◆ Problem statement: Reproduce every entry exactly as given.

◆ Dataset records:
------------------------------------------------------------------------

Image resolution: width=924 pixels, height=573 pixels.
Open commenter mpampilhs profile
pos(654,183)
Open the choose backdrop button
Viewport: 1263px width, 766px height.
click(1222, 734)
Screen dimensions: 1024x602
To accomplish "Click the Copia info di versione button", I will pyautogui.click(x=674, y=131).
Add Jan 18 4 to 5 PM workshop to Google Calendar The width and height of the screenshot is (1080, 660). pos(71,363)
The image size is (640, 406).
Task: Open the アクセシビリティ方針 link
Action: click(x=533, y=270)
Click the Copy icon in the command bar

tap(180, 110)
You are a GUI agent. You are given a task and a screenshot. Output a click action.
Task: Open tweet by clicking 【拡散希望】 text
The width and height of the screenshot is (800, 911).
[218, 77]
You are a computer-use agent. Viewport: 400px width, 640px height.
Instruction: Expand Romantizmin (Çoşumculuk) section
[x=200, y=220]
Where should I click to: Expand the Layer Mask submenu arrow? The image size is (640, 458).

------------------------------------------------------------------------

◆ Answer for this exercise:
Image resolution: width=924 pixels, height=573 pixels.
Open commenter mpampilhs profile
pos(654,183)
Open the choose backdrop button
Viewport: 1263px width, 766px height.
click(1222, 734)
Screen dimensions: 1024x602
To accomplish "Click the Copia info di versione button", I will pyautogui.click(x=674, y=131).
Add Jan 18 4 to 5 PM workshop to Google Calendar The width and height of the screenshot is (1080, 660). pos(71,363)
The image size is (640, 406).
Task: Open the アクセシビリティ方針 link
Action: click(x=533, y=270)
Click the Copy icon in the command bar

tap(180, 110)
You are a GUI agent. You are given a task and a screenshot. Output a click action.
Task: Open tweet by clicking 【拡散希望】 text
The width and height of the screenshot is (800, 911).
[218, 77]
You are a computer-use agent. Viewport: 400px width, 640px height.
Instruction: Expand Romantizmin (Çoşumculuk) section
[x=200, y=220]
Where should I click to: Expand the Layer Mask submenu arrow? The image size is (640, 458).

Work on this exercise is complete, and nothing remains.